(Collected data)

===============

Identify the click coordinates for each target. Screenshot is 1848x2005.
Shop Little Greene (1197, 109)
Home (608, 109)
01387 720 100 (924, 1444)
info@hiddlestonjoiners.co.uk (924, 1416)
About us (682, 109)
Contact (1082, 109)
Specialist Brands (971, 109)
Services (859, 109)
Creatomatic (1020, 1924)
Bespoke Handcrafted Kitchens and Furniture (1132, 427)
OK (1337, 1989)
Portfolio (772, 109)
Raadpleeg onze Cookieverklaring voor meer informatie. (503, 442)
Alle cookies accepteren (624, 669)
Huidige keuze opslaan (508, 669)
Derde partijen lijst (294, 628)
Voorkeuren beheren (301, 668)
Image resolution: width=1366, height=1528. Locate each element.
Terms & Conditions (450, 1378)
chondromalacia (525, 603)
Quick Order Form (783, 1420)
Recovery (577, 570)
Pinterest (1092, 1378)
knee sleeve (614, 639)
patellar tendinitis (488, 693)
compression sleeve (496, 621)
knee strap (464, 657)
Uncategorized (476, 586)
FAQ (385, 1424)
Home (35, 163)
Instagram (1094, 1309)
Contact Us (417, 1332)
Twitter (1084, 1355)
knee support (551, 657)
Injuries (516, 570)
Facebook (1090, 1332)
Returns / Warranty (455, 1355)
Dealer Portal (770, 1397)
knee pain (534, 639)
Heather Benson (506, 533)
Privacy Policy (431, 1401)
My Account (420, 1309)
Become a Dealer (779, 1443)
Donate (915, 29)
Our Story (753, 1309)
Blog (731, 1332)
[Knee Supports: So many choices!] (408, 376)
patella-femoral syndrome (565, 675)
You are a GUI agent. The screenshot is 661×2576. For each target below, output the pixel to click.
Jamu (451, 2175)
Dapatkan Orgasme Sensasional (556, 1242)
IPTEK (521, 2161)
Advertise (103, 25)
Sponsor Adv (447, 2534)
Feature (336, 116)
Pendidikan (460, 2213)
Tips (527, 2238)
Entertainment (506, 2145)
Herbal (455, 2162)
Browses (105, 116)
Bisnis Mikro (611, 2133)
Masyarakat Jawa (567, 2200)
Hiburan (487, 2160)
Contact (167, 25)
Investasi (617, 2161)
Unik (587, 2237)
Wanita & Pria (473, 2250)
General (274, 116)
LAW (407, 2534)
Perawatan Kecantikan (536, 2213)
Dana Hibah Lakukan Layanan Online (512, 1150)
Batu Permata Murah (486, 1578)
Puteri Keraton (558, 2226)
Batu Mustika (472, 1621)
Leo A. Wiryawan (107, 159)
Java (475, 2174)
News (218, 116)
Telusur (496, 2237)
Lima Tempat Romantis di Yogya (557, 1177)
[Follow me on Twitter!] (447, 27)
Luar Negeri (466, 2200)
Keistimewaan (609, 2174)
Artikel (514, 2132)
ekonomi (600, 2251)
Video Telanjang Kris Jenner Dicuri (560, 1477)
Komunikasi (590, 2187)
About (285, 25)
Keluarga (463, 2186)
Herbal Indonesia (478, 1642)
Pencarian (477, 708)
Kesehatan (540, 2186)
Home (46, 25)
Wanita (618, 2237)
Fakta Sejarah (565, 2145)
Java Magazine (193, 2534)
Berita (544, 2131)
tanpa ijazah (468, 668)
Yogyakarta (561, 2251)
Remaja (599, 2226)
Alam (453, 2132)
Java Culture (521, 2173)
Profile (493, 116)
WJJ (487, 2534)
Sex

===============

### ACTIVITY:
Repeat exactly the lines above from the one with "Voorkeuren beheren (301, 668)" up to and including the one with "knee sleeve (614, 639)". No other line belongs in the reply.

### EXERCISE OUTPUT:
Voorkeuren beheren (301, 668)
Image resolution: width=1366, height=1528. Locate each element.
Terms & Conditions (450, 1378)
chondromalacia (525, 603)
Quick Order Form (783, 1420)
Recovery (577, 570)
Pinterest (1092, 1378)
knee sleeve (614, 639)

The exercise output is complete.